The New York Times
By David W. Dunlap
What is most amazing about the World Trade Center, 14 years after the terrorist attack, is that it is steadily growing less amazing.
With the removal last year of fences around the National September 11 Memorial, the opening this summer of Greenwich Street to foot traffic and the arrival of office tenants at Tower 1 and Tower 4, the site feels as if it is being knitted back into the fabric of Lower Manhattan. To mix metaphors, it is coursing again with lifeblood. A landscape that could scarcely have been imagined a decade ago is now a day-to-day reality for thousands of workers who pour into the site each morning.
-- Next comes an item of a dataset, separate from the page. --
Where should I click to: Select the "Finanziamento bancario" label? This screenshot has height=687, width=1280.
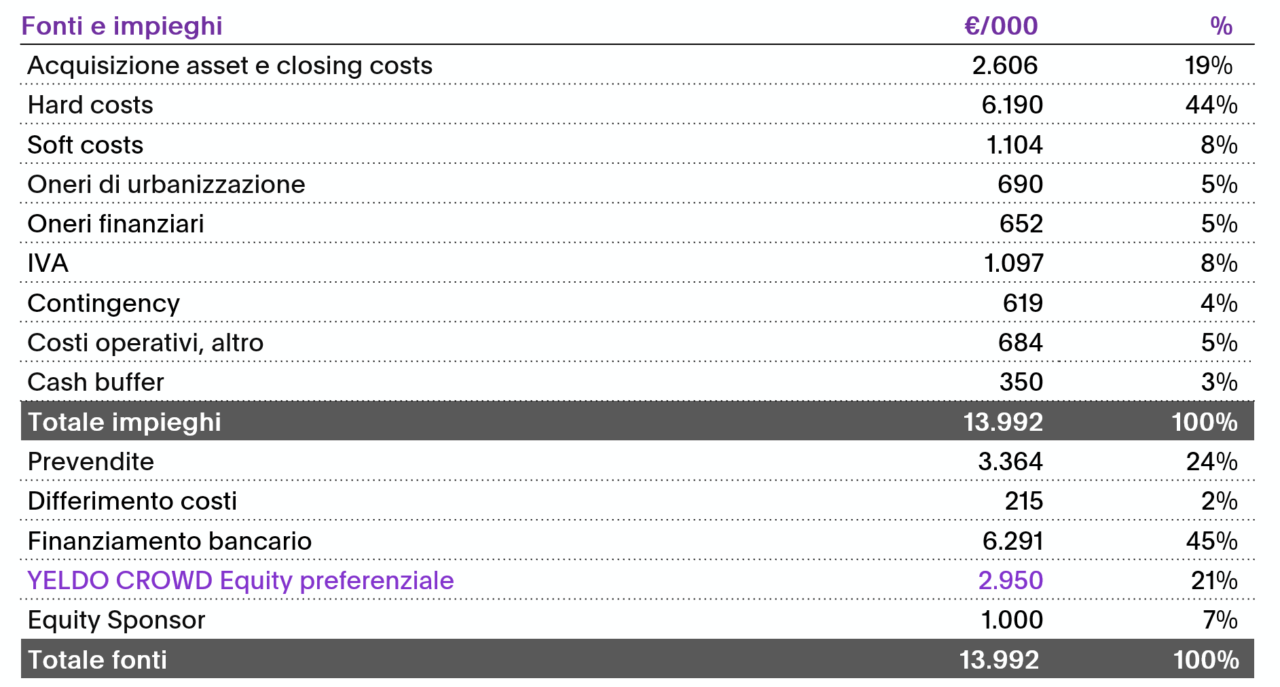click(x=169, y=541)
For those who know the trade center’s history, however, there is something amazing to report: Construction has begun in earnest on the St. Nicholas National Shrine, a Greek Orthodox church and nondenominational bereavement center, designed by Santiago Calatrava, which will overlook the memorial.
The $35 million domed structure to the south of the memorial will glow at night through a veneer of white Pentelic marble, from the same vein in Greece that was quarried to construct the Parthenon.
What seemed like a simple idea in 2001 — to replace the St. Nicholas Greek Orthodox Church that stood at 155 Cedar Street until it was crushed by the collapse of 2 World Trade Center — became one of the most complex projects in the redevelopment.
Then again, St. Nicholas has a mission different from any other building on the site.